Si vous vous adressez par exemple à une personne qui croit que le monde médical cherche à dissimuler les dangers liés aux vaccins, vous aurez plus de chance de le convaincre du contraire en évoquant le scandale scientifique d’Andrew Wakefield. Le chercheur a en effet établi un faux lien entre le vaccin contre la rougeole et l’autisme, en examinant seulement 12 enfants. Une fraude scientifique avérée à des fins financières.

Dissocier le problème des croyances

Chacune de nos idéologies est profondément ancrée dans une problématique plus générale et complexe. S’attaquer à un problème peut donc menacer de défaire toutes les croyances de notre interlocuteur, qui cherchera alors à défendre bec et ongles son propre point de vue, quitte à nier les preuves accablantes.

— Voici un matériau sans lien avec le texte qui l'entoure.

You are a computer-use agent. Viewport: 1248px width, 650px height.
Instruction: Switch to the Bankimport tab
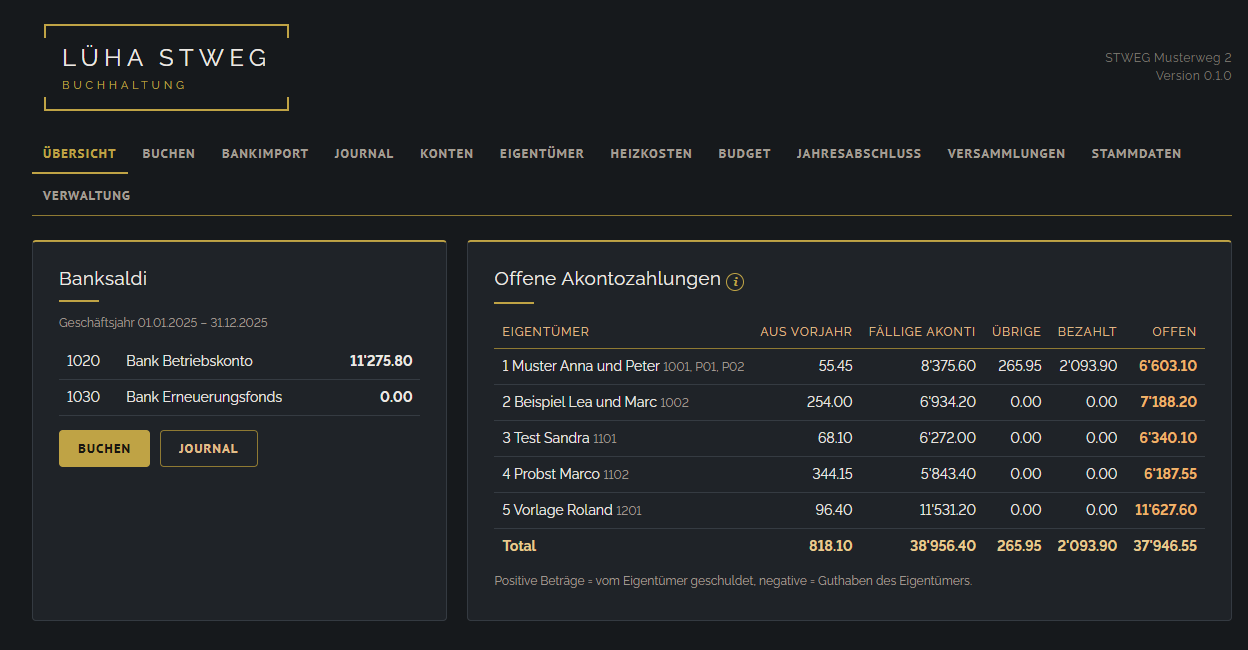(265, 153)
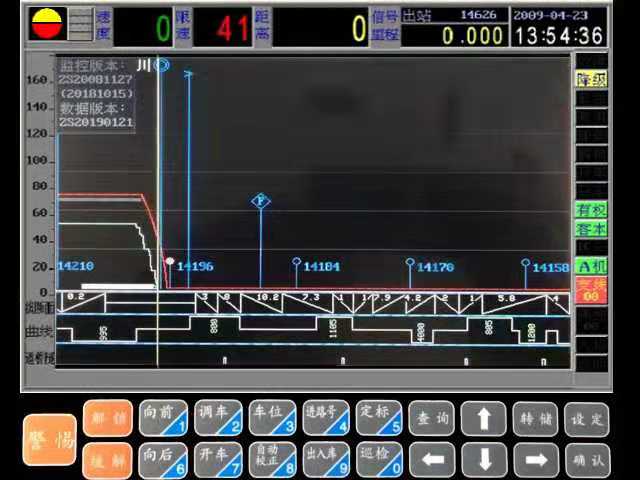The image size is (640, 480).
Task: Click the green A机 status indicator
Action: coord(590,266)
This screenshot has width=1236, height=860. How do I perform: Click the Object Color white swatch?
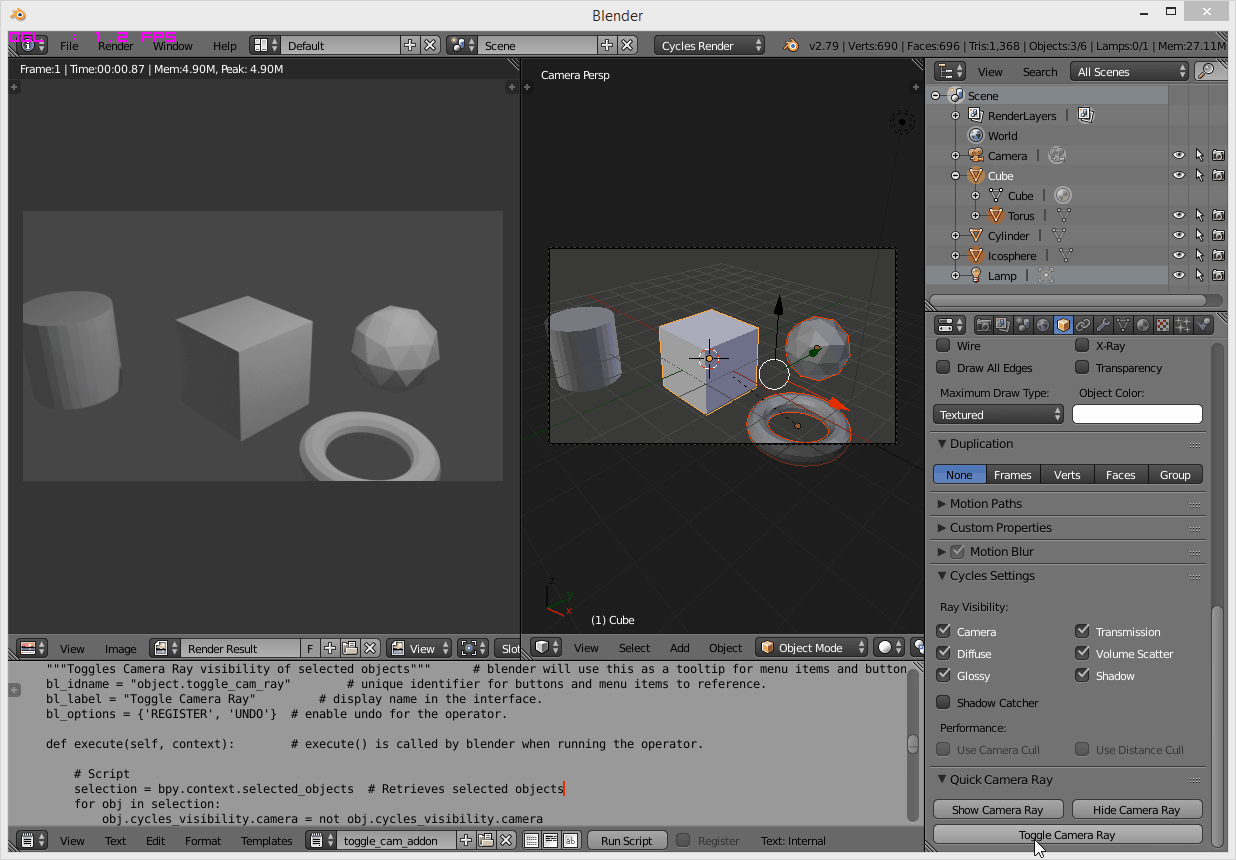click(1137, 413)
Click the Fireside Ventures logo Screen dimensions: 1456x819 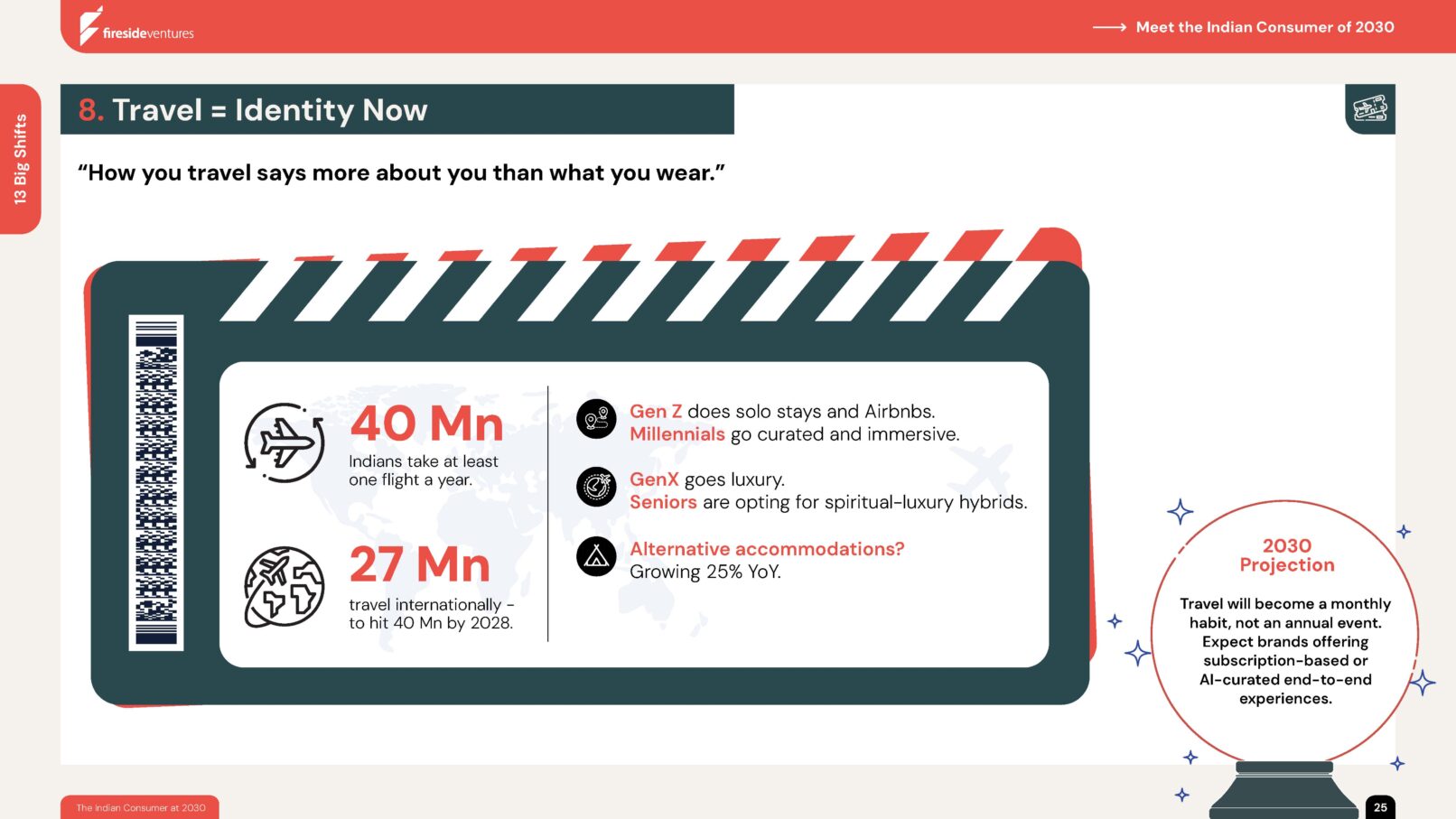[x=136, y=27]
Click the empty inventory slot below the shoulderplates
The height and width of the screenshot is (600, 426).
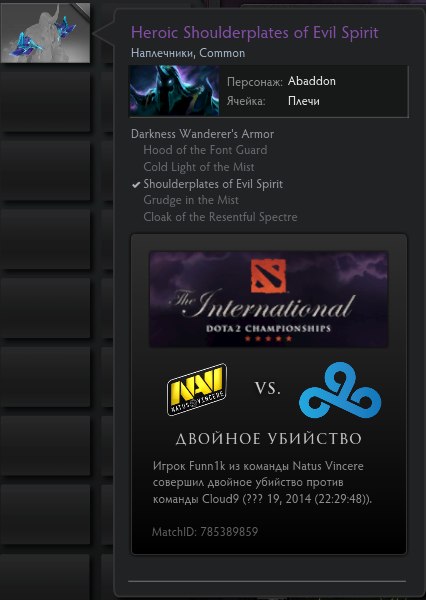coord(46,101)
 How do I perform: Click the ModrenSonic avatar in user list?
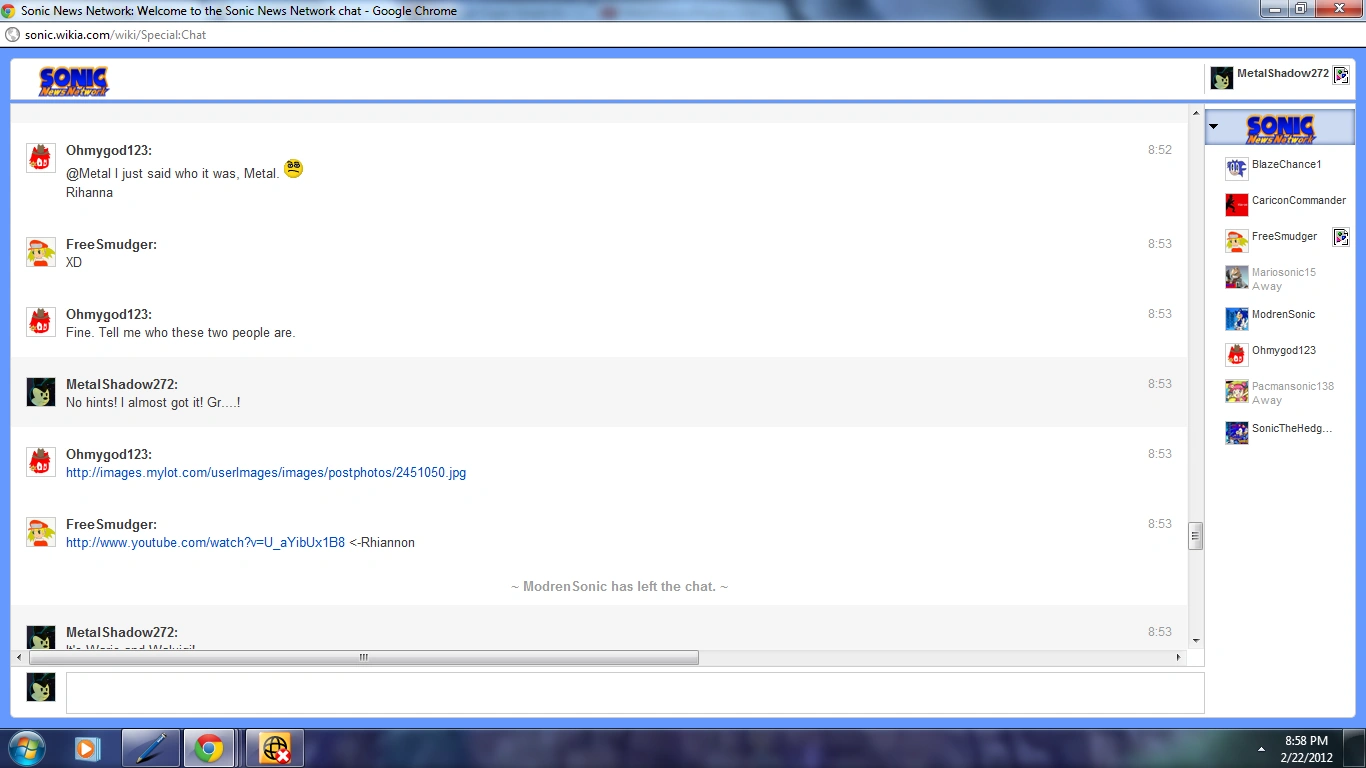tap(1236, 318)
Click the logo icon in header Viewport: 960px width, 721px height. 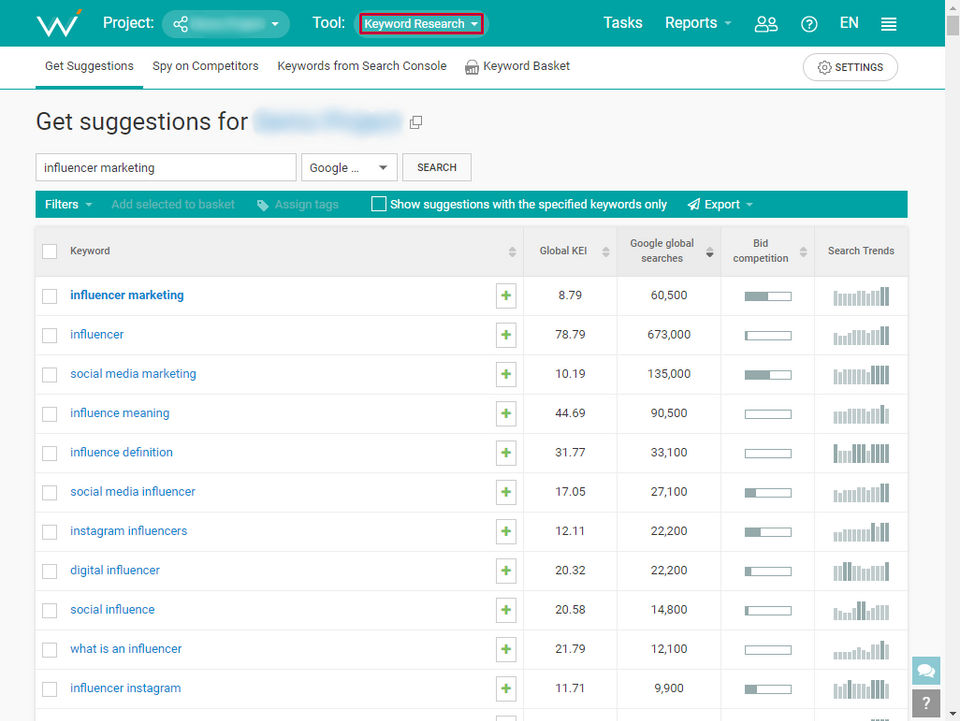point(58,24)
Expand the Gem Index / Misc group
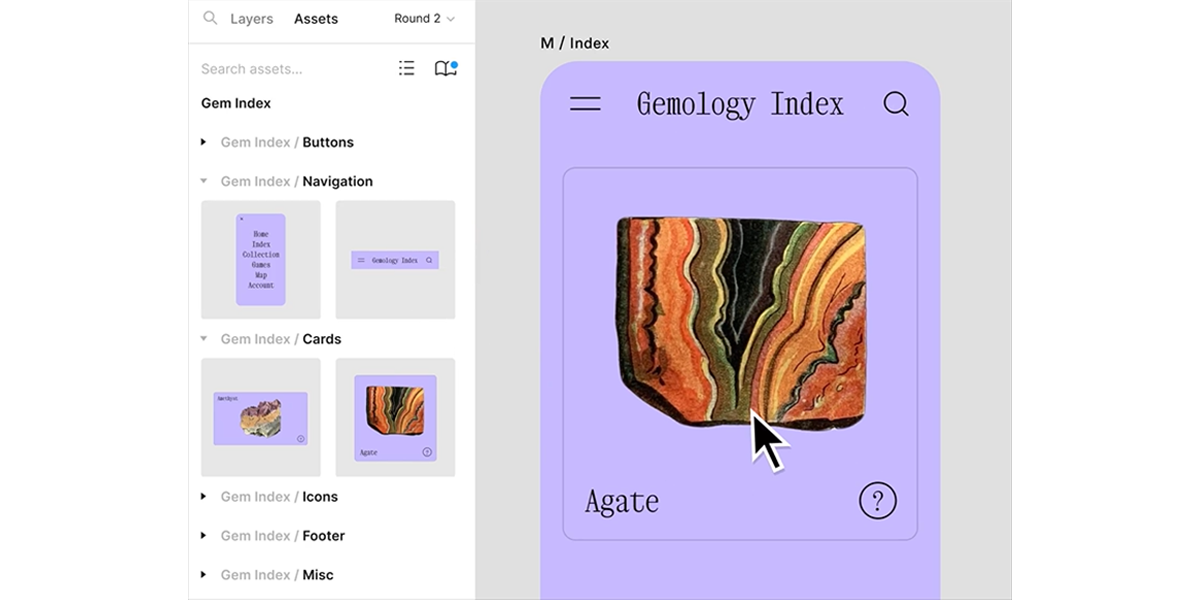 point(204,575)
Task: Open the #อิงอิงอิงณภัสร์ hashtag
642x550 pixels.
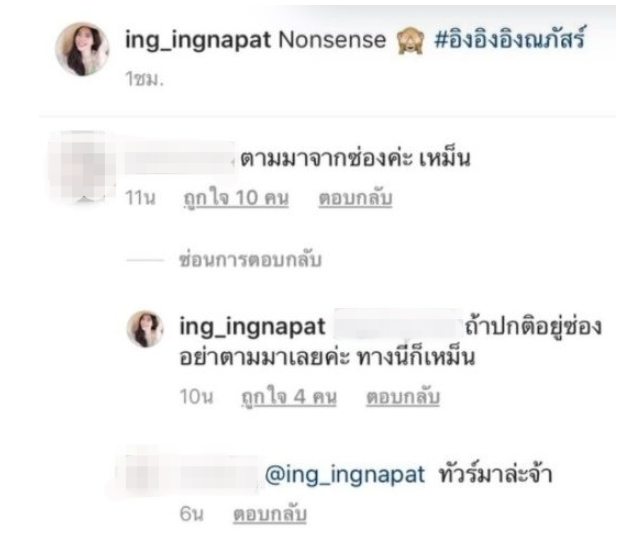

Plutôt que de chercher à modifier toute l’idéologie d’une personne au cours d’un débat – chose d’ailleurs impossible à faire – il sera plus efficace de dissocier le problème de ses croyances, de recadrer le problème ou d’expliquer comment les véritables faits peuvent toujours être intégrés à sa vision du monde.

Par exemple, un fervent défenseur du capitalisme, climatosceptique de surcroît, pourrait être plus facilement réceptif à la problématique de la hausse des températures si on lui explique que le développement des énergies vertes et renouvelables pourrait aussi générer une croissance économique.

Faire appel à un autre trait de la personnalité

Si votre interlocuteur refuse toujours de vous écouter, vous pouvez aussi faire appel à un autre trait de sa personnalité. Une personne ne se définit pas uniquement par son côté capitaliste, ou climatosceptique, ou pro-Brexit. Il est aussi un parent, il a une profession particulière, il a certainement d’autres valeurs… C’est ce qu’on appellera « identités multiples ». Et ces différentes identités peuvent être activées, ou pas, en fonction des circonstances.

Il est inutile de parler de politique si vous invitez votre interlocuteur à réfléchir d’abord en fonction de son soutien à un parti ou un mouvement particulier. Amenez-le plutôt à réfléchir d’abord à ses autres valeurs non politiques. Il sera alors plus objectif, et cessera de se mettre des oeillères.

Adopter un point de vue extérieur

Une autre stratégie utilisée pour convaincre votre interlocuteur est de lui demander d’imaginer la situation selon le point de vue de quelqu’un d’autre. Cette stratégie permettrait d’augmenter sa distance psychologique par rapport à la problématique, mais aussi de détourner son attention de lui-même et de la tourner vers l’autre. Votre interlocuteur prend alors conscience que le plaidoyer intègre divers points de vue et sera peut-être plus réceptif à l’avis que vous avez du sujet.

Rester calme

Une règle importante lorsque vous débattez d’un sujet est de rester calme en toutes circonstances et de respecter votre interlocuteur. Ce n’est pas parce que vous n’êtes pas de son avis que vous ne devez pas essayer de comprendre pourquoi il pense de telle ou telle manière. Votre interlocuteur sera plus objectif et rationnel dans ses arguments s’il est traité avec respect. L’agression pourrait, au contraire, le braquer et le fermer à toutes autres formes de discussion.

L’objectif d’un débat n’est pas d’imposer votre idéologie ou votre supériorité, mais bien de changer les esprits. Vous aurez plus de succès en étant gentil et votre crédibilité n’en sera que plus grande. Cela vous aidera également à éviter les attaques personnelles.